The 1-hour system is optimized for rapid protein production, so it includes extra additives that boost transcription and translation efficiency immediately. The 20-hour system is designed for long-term stability, so it uses a simpler formulation with fewer additives.
🧬 Bonus question: How can transcription occur if GMP is not included but guanine is?
Even though GMP is not directly added, the lysate can recycle guanine through the nucleotide salvage pathway. Enzymes convert guanine into GMP, which can then be phosphorylated into GTP and used for transcription.
🌍 Planning the Global Experiment | Cell-Free Master Mix Design
🧬 1. Given the 6 fluorescent proteins we used for our collaborative painting, identify and explain at least one biophysical or functional property of each protein that affects expression or readout in cell-free systems. (Hint: options include maturation time, acid sensitivity, folding, oxygen dependence, etc) (1-2 sentences each)
🟢 sfGFP
sfGFP is engineered for extremely fast and robust folding, which makes it one of the most reliable fluorescent reporters in cell-free expression systems. Its fluorescence develops quickly and consistently even under less-than-ideal reaction conditions, although chromophore maturation still depends on oxygen availability.
🔴 mRFP1
mRFP1 has a relatively slow maturation time compared to newer red fluorescent proteins, so fluorescence often appears significantly later than the actual protein translation event. It is also less bright than modern red reporters, which can reduce signal sensitivity in low-yield reactions.
🟠 mKO2
mKO2 is a very bright orange fluorescent protein, making it useful for strong signal detection in multiplexed experiments. However, its fluorescence can be sensitive to acidic pH shifts and photobleaching during long imaging experiments, which may reduce signal stability over time.
🔵 mTurquoise2
mTurquoise2 has an exceptionally high quantum yield and strong photostability, allowing sensitive fluorescence detection even at relatively low protein concentrations. It also matures rapidly, which helps produce fast fluorescence readouts in cell-free reactions.
🌹 mScarlet-I
mScarlet-I is one of the brightest monomeric red fluorescent proteins and matures faster than many earlier red reporters, making it highly effective for real-time fluorescence measurements. Like most fluorescent proteins, its chromophore formation requires oxygen, so low-oxygen conditions can limit fluorescence development.
💙 Electra2
Electra2 was engineered for high stability and rapid maturation, which allows fluorescence to closely track ongoing protein production in real time. Its blue fluorescence also provides good spectral separation from green and red proteins, making it useful for multicolor cell-free experiments.
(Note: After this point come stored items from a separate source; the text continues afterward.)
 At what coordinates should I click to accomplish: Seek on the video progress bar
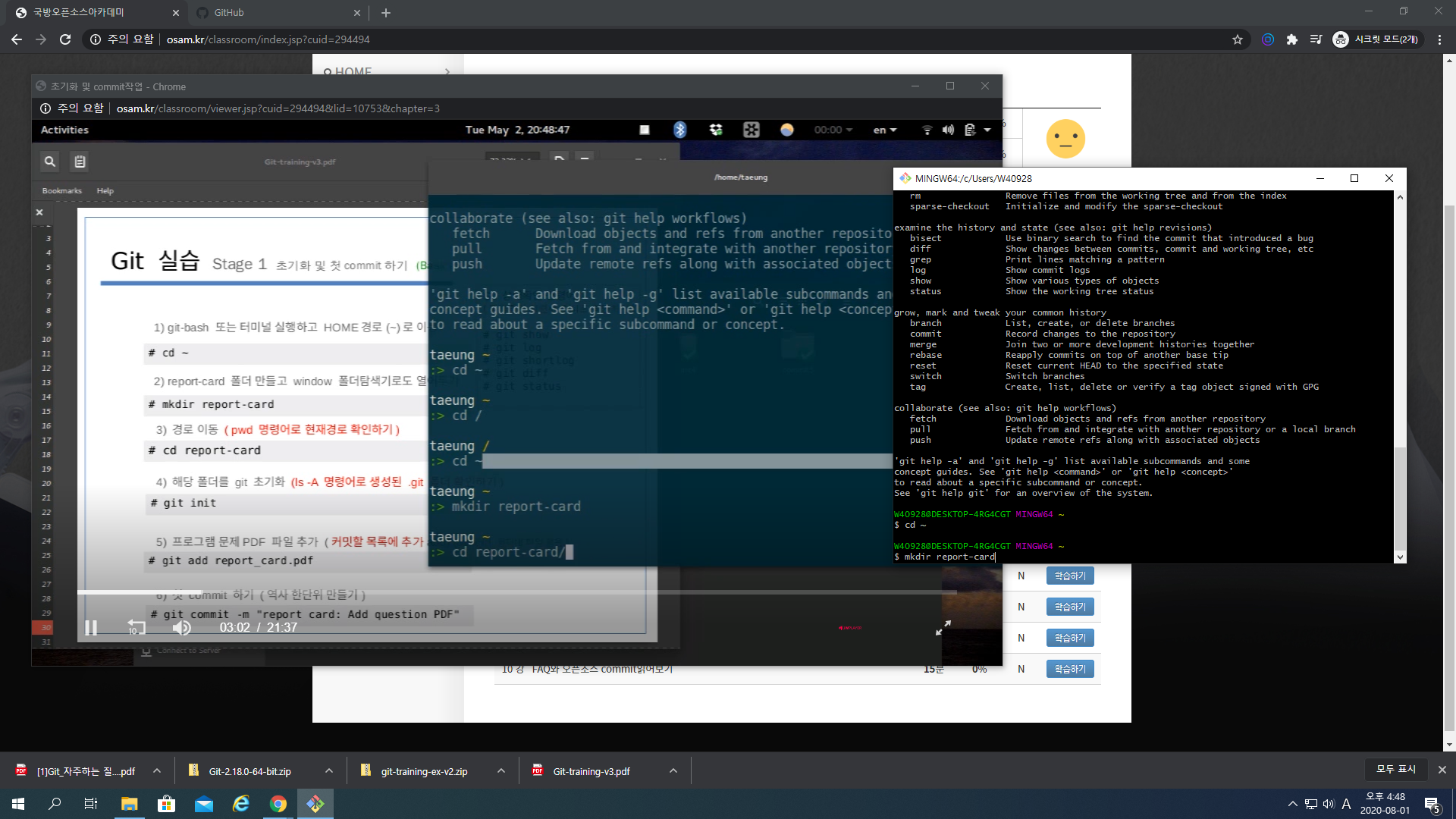[516, 592]
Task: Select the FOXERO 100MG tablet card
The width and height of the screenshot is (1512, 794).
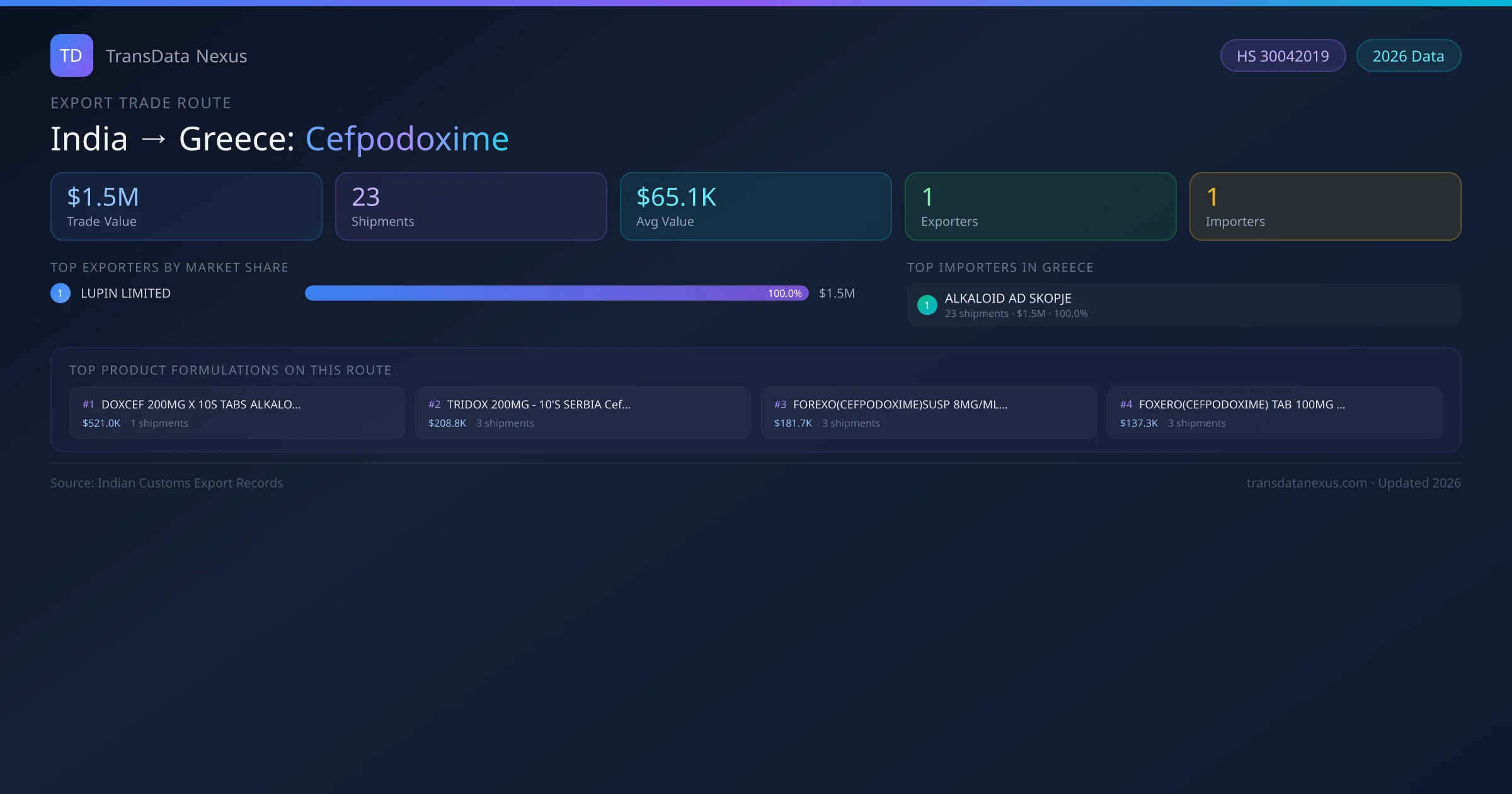Action: pyautogui.click(x=1275, y=413)
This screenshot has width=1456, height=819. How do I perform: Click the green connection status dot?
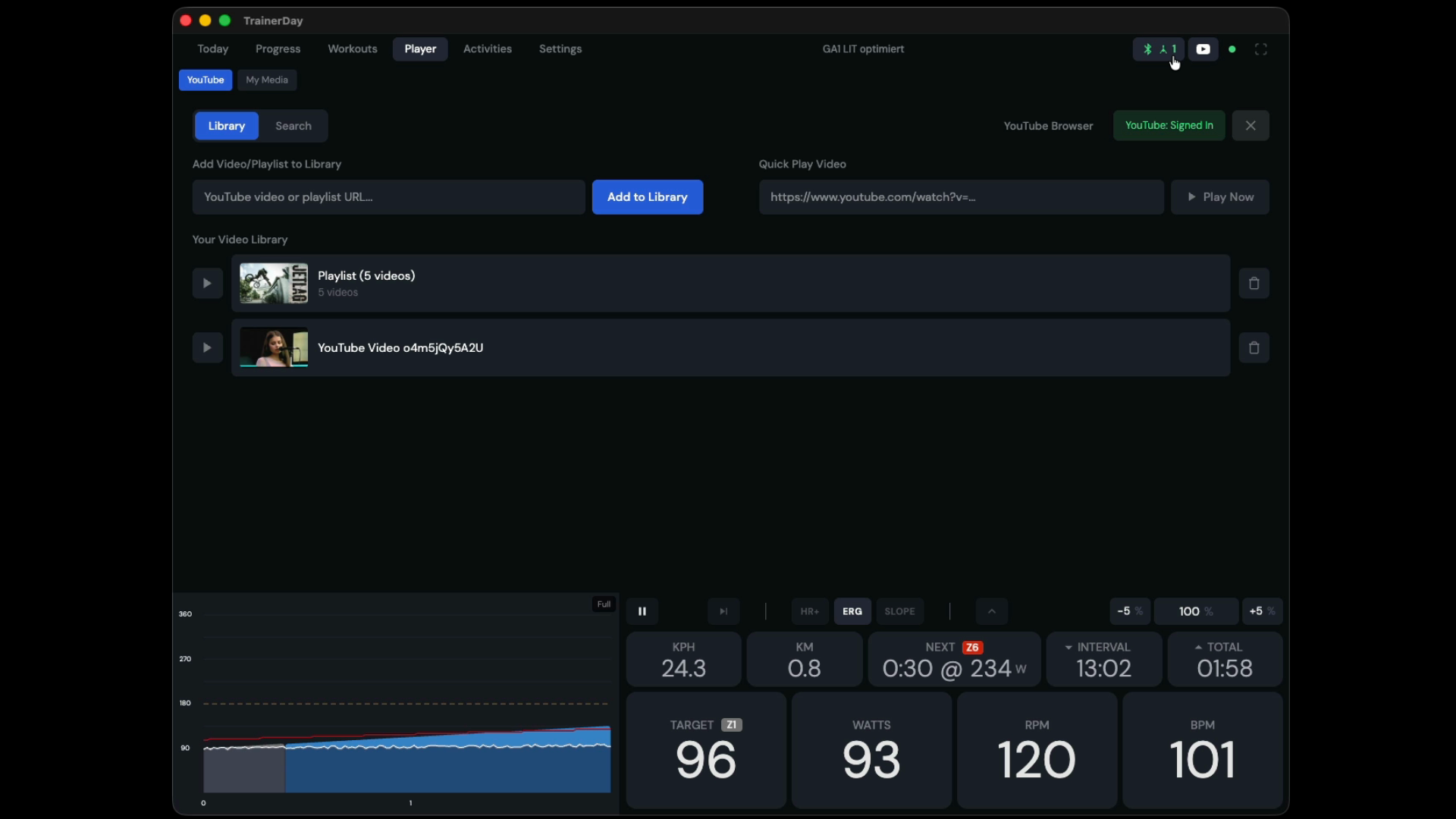tap(1232, 49)

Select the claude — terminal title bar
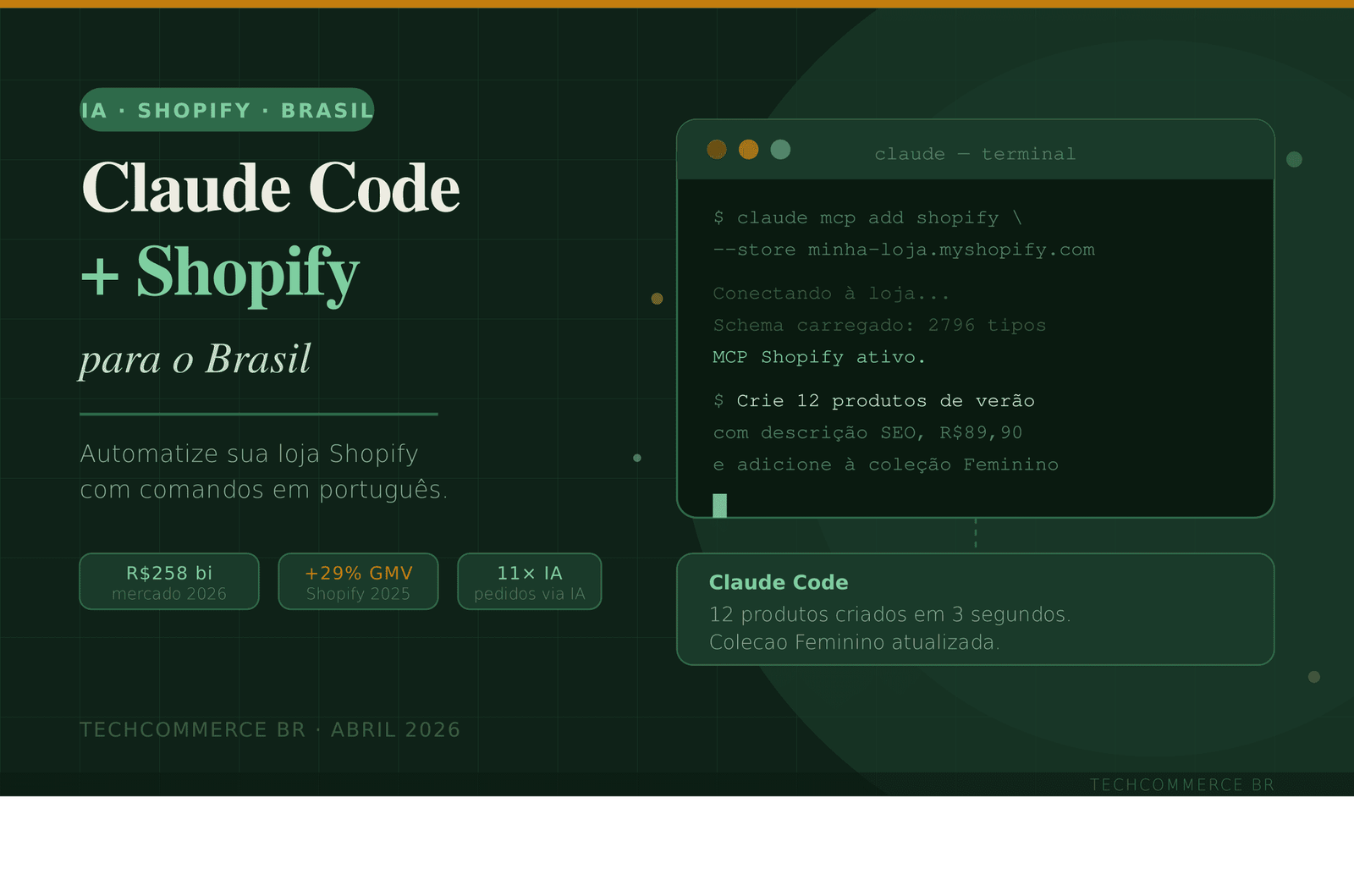pos(975,153)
🧪 2. Create a hypothesis for how adjusting one or more reagents in the cell-free mastermix could improve a specific biophysical or functional property you identified above, in order to maximize fluorescence over a 36-hour incubation. Clearly state the protein, the reagent(s), and the expected effect.
Target Protein: mRFP1
Reagent Adjustment: Add a small amount of GMP and slightly increase cysteine in the 36-hour cell-free mastermix.
Hypothesis: Because mRFP1 has relatively slow maturation and lower brightness, adding GMP could improve GTP availability for sustained transcription, leading to more mRNA and more total protein production. Increasing cysteine may also help support proper folding, so together these changes should increase the amount of mature fluorescent mRFP1 produced over the 36-hour incubation.